Именно поэтому «современный человек любит есть в ресторане, за отдельным столиком, в своей компании, за которую и платит. Поскольку другие в ресторане делают то же самое, человек впадает в иллюзию, что еды достаточно всем вообще. Но даже самые тонкие натуры не питают эту иллюзию слишком долго: сытый спокойно перешагивает через голодного» [4, с. 243]. Тем самым семья как ячейка ресторанной общины подрывала идейную основу «народности» и раскалывала утопию «соборного единства» общества на гастрономически-пищеварительной основе. Требуя автономного существования в зале «М», семья оказывалась под угрозой ответных мер со стороны тех, для кого не нашлось места в зале, кто оказался за бортом, по ту сторону стеклянного барьера и голодными глазами наблюдал со стороны «Ж» за обитателями аквариума как за потенциальной пищей.
Более того, семья (группа), сидящая за отдельным столиком, не только солидаризируется, но и конкурирует с соседними столиками, поскольку тот, кто ест больше, чувствует себя тяжелее (становится более весомым). «В этом есть что-то от похвальбы: он не в состоянии больше расти, но прибавить он может прямо здесь, на глазах у всех. Это одна из причин, почему он ест вместе с другими: своего рода соревнование в самонаполнении. Удовлетворение от наполненности, когда больше есть невозможно, – это высший уровень, к которому стремятся» [4, с. 243]. Этот феномен связан с тем, что «все, что съедается, является предметом власти. Голодный чувствует в себе незаполненное пространство. Неудобство, причиняемое ему этим пустым пространством, он преодолевает, заполняя его пищей. Чем он полнее, тем лучше себя чувствует» [4, с. 243].
Угроза между тем может возникнуть не только снаружи, но и изнутри общины, поскольку каждая семья стремится обеспечить только себя, урвав себе лучший кусок. В таких условиях приходится отказаться от архаической идиллии былых времен, когда было «неоспоримо определенное уважение друг к другу среди тех, кто ест вместе. Оно выражается прежде всего в том, что они делят пищу. Лежащее на общем блюде принадлежит им всем. Каждый берет часть себе, каждый видит, что и другие взяли.
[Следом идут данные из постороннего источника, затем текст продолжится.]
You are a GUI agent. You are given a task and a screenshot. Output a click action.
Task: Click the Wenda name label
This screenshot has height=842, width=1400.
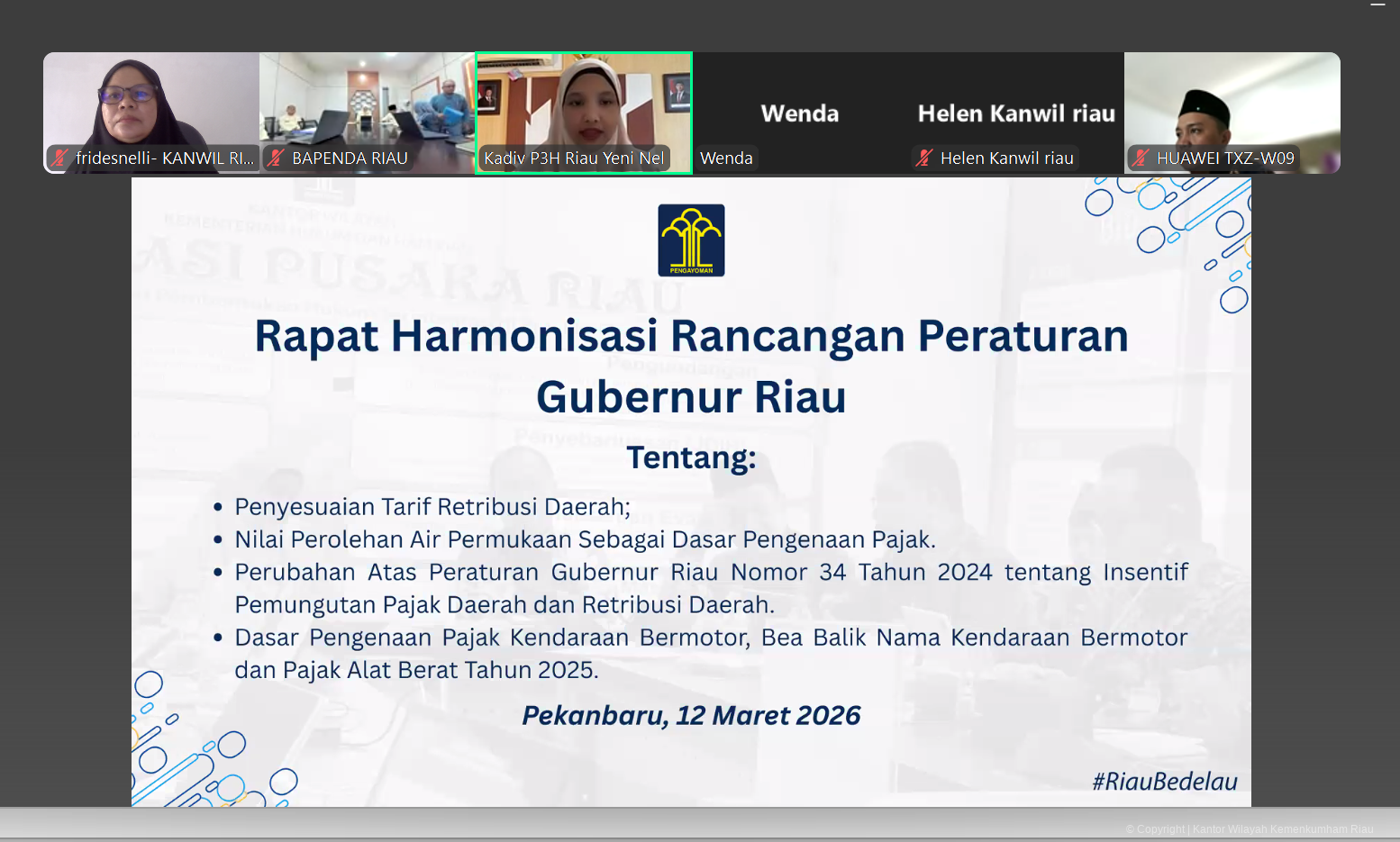point(727,158)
Все стараются быть справедливыми, никто не берет себе слишком много…» [4, с. 240]. Это было в ту далекую пору, когда люди в коммунальном единстве сообщества еще могли обходиться без речи и достаточно было еды и питья, чтобы поддерживать жизнь этого «гротескного тела», особенности которого Бахтин видел в «его открытости, незавершенности, его взаимодействии с миром. Эти особенности в акте еды проявлялись с полной наглядностью и конкретностью: тело выходит здесь за свои границы, оно глотает, поглощает, терзает мир, вбирает его в себя, обогащается и растет за его счет (…) Эта встреча с миром в акте еды была радостной и ликующей. Здесь человек торжествовал над миром, он поглощал его, а не его поглощали…» [1, с. 310]. Отсюда вывод: человек ест не потому, что он голоден (точнее, не только поэтому). Он ест, чтобы не съели его.
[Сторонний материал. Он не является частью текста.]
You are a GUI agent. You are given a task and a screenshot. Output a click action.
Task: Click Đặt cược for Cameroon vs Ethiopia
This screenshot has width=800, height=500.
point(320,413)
Именно поэтому взаимное уважение сотрапезников «означает также, что они не будут есть друг друга. Хотя такая опасность всегда существует между людьми, живущими совместно в группе, в момент еды она наиболее заметна. Люди сидят вместе, люди обнажают зубы, люди едят, но даже в этот критический момент ни одному не приходит охота попробовать от другого. Каждый следит за собой, но следит и за другими, ибо все равно обязаны сдерживаться» [4, с. 241]. Поэтому нужны не только крепкие зубы, чтобы кусать пищу, но и зоркие глаза – следить за тем, как бы невзначай не откусили от тебя самого.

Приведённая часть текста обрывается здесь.